Так как бойцы уже три дня отдыхали перед началом марша и последние часы только напрасно томились ожиданием, то комиссар колонны охотно разрешил этот спектакль. Вечером все наличные бойцы и всё население Няндомы собрались в старом пакгаузе, взятом вчера с боем у коменданта станции. Зрители нетерпеливо требовали начинать спектакль. Режиссер, он же помощник режиссера, гример и суфлер, он же и батальонный фельдшер, полез в сколоченную из двух ящиков суфлерскую будку и дал знак подымать занавес. Не участвовавший в первом действии Маенков (он играл Аркашку Счастливцева) взялся за веревки, приводящие занавес в действие, и четыре солдатских одеяла, сшитые заботливыми руками телеграфистки Наденьки, поползли в сторону.
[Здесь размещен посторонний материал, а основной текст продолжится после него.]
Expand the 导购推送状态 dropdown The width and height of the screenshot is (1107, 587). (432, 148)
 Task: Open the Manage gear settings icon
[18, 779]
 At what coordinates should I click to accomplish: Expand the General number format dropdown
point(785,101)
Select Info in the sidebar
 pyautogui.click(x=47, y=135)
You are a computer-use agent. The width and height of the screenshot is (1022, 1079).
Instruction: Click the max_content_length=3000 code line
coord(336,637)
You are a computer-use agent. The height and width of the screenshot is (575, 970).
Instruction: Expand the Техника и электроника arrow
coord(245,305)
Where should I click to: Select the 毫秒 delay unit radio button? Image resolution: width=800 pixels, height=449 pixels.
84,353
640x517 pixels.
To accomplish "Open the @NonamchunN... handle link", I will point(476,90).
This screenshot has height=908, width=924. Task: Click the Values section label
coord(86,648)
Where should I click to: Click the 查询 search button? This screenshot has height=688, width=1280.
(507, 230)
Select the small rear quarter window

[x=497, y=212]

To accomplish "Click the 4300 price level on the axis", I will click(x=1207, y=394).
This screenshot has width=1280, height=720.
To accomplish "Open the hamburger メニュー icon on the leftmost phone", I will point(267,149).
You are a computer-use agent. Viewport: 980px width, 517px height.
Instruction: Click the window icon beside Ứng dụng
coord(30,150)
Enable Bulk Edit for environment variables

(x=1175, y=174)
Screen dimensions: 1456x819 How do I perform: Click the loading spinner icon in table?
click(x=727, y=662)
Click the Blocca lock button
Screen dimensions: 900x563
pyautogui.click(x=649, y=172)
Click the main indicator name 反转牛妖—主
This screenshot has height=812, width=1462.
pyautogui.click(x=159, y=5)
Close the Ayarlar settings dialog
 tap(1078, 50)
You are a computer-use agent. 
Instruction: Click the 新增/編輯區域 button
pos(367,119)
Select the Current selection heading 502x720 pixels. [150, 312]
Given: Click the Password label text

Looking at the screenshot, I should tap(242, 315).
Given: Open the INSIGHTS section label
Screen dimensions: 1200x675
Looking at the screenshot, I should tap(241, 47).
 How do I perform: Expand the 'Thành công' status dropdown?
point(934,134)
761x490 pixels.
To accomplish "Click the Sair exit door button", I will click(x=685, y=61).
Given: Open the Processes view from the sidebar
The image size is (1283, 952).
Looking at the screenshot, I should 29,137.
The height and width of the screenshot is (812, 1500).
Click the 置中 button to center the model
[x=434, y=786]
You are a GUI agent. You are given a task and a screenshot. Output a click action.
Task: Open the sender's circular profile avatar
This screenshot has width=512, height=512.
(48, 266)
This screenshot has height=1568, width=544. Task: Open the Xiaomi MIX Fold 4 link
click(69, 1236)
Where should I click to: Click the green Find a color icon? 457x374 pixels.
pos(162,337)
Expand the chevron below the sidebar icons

Всё было в наилучшем порядке. Пулеметчик Федя Городков, игравший лакея Карпа, старчески покашливал на сцене перед дверью в сад помещицы Гурмыжской. Сад был, конечно, воображаемый, но что касается двери, то эта была самая настоящая дверь из толстых сосновых досок, обшарпанная непогодами и заклеенная в верхней своей части пожелтевшим воззванием. Воззвание, начинавшееся с обращения: «Товарищи солдаты», было столь четко отпечатано, что его мог прочесть каждый из зрителей первых десяти рядов. Ещё утром дверь эта мирно украшала вход в одну из станционных пристроек и только с наступлением сумерек была потихоньку снята с петель художественным руководителем труппы, действовавшим совместно с вездесущим Маенковым, водворена на сколоченные самими актерами подмостки и подперта двумя жердями.
Шаткость конструкции не позволяла открывать и закрывать дверь, и актеры в продолжение всех пяти действий проникали на сцену через оставленную сбоку лазейку.
Станционная телеграфистка Наденька, игравшая роль Аксюши, давно стояла за дверью, готовясь по первому знаку режиссера-суфлера нырнуть в лазейку, и в сотый раз повторяла про себя первую реплику: «Раиса Павловна, звали меня?»
По другую сторону станционной двери в старинном зале Гурмыжской, роскошно обставленном ящиками из-под махорки и табуретами, стоял сгорбясь древний Карп и в ожидании выхода Аксюши читал обращенное к солдатам воззвание.
И актеры и зрители с нетерпением ждали занавеса, но он вдруг застрял и, приоткрыв только лысину Карпа, остановился. Наденька-Аксюша подумала, что в ночной спешке слишком узко подрубила одеяло, не учтя толщины веревки, и едва эта мысль возникла у неё, как реплика, с которой она должна была выйти на сцену, выскочила из головы.
Режиссер сделал страшные глаза и отчаянно замахал руками на Маенкова, плясавшего у рампы среди веревочных петель, обвивавших его ноги. Он неистово дергал перепутавшиеся веревки, но где-то вверху заело, и занавес, не двигаясь с места, подпрыгивал и качался. Режиссер высунулся по пояс из будки и трагическим шепотом, слышным в самых задних рядах, поносил Маенкова.
Побуждаемый таким образом к действию, несчасный Счастливцев рванул веревки, но это вызвало совсем неожиданный эффект. Одно из составлявших занавес одеял отделилось от остальных и краем прикрыло лысую голову Карпа.
Тогда чуткий ко всему трагическому Несчастливцев твердой поступью вышел из-за кулис и, вытянувшись во весь свой громадный рост, что-то отцепил в верху занавеса. В то же мгновение занавес упорхнул от него в сторону и открыл не предусмотренную режиссером мизансцену. Почтенный Карп стоял на четвереньках, пытаясь выкарабкаться из-под одеяла. Несчастливцев, скрестив руки на груди, философски созерцал это любопытное зрелище и так увлекся им, что не замечал отчаянных жестов из суфлерской будки, означавших, что ему давно пора покинуть сцену.